- Opening Delimiter -

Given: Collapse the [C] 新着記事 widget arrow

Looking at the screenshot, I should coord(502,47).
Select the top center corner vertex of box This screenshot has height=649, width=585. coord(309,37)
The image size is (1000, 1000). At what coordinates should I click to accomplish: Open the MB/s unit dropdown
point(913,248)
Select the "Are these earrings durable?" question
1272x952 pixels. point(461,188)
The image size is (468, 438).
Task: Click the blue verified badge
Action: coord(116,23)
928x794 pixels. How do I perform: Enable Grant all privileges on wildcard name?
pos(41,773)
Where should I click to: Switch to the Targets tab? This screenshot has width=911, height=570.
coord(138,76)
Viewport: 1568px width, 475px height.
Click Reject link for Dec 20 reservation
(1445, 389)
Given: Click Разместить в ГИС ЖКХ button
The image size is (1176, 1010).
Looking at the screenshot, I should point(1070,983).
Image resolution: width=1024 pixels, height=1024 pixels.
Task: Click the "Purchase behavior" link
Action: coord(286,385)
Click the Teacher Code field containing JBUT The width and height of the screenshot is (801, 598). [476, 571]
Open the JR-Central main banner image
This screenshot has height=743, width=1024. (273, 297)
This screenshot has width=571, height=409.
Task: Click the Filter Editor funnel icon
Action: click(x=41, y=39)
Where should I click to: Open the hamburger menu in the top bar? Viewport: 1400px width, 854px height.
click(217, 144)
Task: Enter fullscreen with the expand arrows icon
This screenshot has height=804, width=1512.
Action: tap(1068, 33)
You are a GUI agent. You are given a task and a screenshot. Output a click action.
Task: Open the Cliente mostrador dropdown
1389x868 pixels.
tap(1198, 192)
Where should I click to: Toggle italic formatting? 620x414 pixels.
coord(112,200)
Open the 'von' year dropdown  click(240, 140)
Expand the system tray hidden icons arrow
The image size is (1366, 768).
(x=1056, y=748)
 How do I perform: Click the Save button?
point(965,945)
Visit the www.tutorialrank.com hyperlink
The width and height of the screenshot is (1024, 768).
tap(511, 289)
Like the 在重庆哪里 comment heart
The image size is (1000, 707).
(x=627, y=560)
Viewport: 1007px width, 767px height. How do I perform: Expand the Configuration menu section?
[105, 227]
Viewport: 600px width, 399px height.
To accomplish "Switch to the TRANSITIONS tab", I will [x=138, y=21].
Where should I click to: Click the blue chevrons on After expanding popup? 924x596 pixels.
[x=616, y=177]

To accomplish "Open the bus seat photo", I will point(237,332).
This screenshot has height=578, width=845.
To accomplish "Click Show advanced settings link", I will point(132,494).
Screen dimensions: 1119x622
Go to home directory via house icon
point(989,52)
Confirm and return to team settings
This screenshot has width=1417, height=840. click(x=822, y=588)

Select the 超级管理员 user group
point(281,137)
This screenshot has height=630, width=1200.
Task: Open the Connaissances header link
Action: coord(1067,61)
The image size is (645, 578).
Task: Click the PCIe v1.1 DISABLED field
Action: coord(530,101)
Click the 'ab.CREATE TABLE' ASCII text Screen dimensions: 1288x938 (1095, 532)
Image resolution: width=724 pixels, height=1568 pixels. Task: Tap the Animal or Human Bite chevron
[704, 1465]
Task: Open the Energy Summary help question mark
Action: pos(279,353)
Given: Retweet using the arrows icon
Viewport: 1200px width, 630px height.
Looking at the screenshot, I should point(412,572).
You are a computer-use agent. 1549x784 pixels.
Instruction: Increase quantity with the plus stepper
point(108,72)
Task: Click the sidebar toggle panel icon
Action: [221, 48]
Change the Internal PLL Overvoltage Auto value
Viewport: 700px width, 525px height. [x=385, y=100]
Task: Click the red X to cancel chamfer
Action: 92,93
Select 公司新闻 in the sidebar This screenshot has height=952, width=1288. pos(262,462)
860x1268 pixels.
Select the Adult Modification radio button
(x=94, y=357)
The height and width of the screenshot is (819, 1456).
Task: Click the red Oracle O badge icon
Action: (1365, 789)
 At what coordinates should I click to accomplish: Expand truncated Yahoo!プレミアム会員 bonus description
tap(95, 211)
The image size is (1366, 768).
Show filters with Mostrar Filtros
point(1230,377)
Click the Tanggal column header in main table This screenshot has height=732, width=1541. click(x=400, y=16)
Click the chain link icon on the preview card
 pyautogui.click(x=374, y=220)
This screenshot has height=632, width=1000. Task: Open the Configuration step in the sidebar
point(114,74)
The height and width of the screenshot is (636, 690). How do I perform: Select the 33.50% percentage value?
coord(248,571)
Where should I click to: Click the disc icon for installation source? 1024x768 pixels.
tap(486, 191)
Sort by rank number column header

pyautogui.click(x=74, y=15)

- Closing Delimiter -

Copy out each record from above, exactly.

Given: Collapse the [C] 新着記事 widget arrow

Looking at the screenshot, I should coord(502,47).
Select the top center corner vertex of box This screenshot has height=649, width=585. coord(309,37)
The image size is (1000, 1000). At what coordinates should I click to accomplish: Open the MB/s unit dropdown
point(913,248)
Select the "Are these earrings durable?" question
1272x952 pixels. point(461,188)
The image size is (468, 438).
Task: Click the blue verified badge
Action: coord(116,23)
928x794 pixels. How do I perform: Enable Grant all privileges on wildcard name?
pos(41,773)
Where should I click to: Switch to the Targets tab? This screenshot has width=911, height=570.
coord(138,76)
Viewport: 1568px width, 475px height.
Click Reject link for Dec 20 reservation
(1445, 389)
Given: Click Разместить в ГИС ЖКХ button
The image size is (1176, 1010).
Looking at the screenshot, I should point(1070,983).
Image resolution: width=1024 pixels, height=1024 pixels.
Task: Click the "Purchase behavior" link
Action: coord(286,385)
Click the Teacher Code field containing JBUT The width and height of the screenshot is (801, 598). [476, 571]
Open the JR-Central main banner image
This screenshot has height=743, width=1024. (273, 297)
This screenshot has width=571, height=409.
Task: Click the Filter Editor funnel icon
Action: click(x=41, y=39)
Where should I click to: Open the hamburger menu in the top bar? Viewport: 1400px width, 854px height.
click(217, 144)
Task: Enter fullscreen with the expand arrows icon
This screenshot has height=804, width=1512.
Action: tap(1068, 33)
You are a GUI agent. You are given a task and a screenshot. Output a click action.
Task: Open the Cliente mostrador dropdown
1389x868 pixels.
tap(1198, 192)
Where should I click to: Toggle italic formatting? 620x414 pixels.
coord(112,200)
Open the 'von' year dropdown  click(240, 140)
Expand the system tray hidden icons arrow
The image size is (1366, 768).
(x=1056, y=748)
 How do I perform: Click the Save button?
point(965,945)
Visit the www.tutorialrank.com hyperlink
The width and height of the screenshot is (1024, 768).
tap(511, 289)
Like the 在重庆哪里 comment heart
The image size is (1000, 707).
(x=627, y=560)
Viewport: 1007px width, 767px height. How do I perform: Expand the Configuration menu section?
[105, 227]
Viewport: 600px width, 399px height.
To accomplish "Switch to the TRANSITIONS tab", I will [x=138, y=21].
Where should I click to: Click the blue chevrons on After expanding popup? 924x596 pixels.
[x=616, y=177]

To accomplish "Open the bus seat photo", I will point(237,332).
This screenshot has height=578, width=845.
To accomplish "Click Show advanced settings link", I will point(132,494).
Screen dimensions: 1119x622
Go to home directory via house icon
point(989,52)
Confirm and return to team settings
This screenshot has width=1417, height=840. click(x=822, y=588)

Select the 超级管理员 user group
point(281,137)
This screenshot has height=630, width=1200.
Task: Open the Connaissances header link
Action: coord(1067,61)
The image size is (645, 578).
Task: Click the PCIe v1.1 DISABLED field
Action: coord(530,101)
Click the 'ab.CREATE TABLE' ASCII text Screen dimensions: 1288x938 (1095, 532)
Image resolution: width=724 pixels, height=1568 pixels. Task: Tap the Animal or Human Bite chevron
[704, 1465]
Task: Open the Energy Summary help question mark
Action: pos(279,353)
Given: Retweet using the arrows icon
Viewport: 1200px width, 630px height.
Looking at the screenshot, I should point(412,572).
You are a computer-use agent. 1549x784 pixels.
Instruction: Increase quantity with the plus stepper
point(108,72)
Task: Click the sidebar toggle panel icon
Action: [221, 48]
Change the Internal PLL Overvoltage Auto value
Viewport: 700px width, 525px height. [x=385, y=100]
Task: Click the red X to cancel chamfer
Action: 92,93
Select 公司新闻 in the sidebar This screenshot has height=952, width=1288. pos(262,462)
860x1268 pixels.
Select the Adult Modification radio button
(x=94, y=357)
The height and width of the screenshot is (819, 1456).
Task: Click the red Oracle O badge icon
Action: (1365, 789)
 At what coordinates should I click to accomplish: Expand truncated Yahoo!プレミアム会員 bonus description
tap(95, 211)
The image size is (1366, 768).
Show filters with Mostrar Filtros
point(1230,377)
Click the Tanggal column header in main table This screenshot has height=732, width=1541. click(x=400, y=16)
Click the chain link icon on the preview card
 pyautogui.click(x=374, y=220)
This screenshot has height=632, width=1000. Task: Open the Configuration step in the sidebar
point(114,74)
The height and width of the screenshot is (636, 690). How do I perform: Select the 33.50% percentage value?
coord(248,571)
Where should I click to: Click the disc icon for installation source? 1024x768 pixels.
tap(486, 191)
Sort by rank number column header

pyautogui.click(x=74, y=15)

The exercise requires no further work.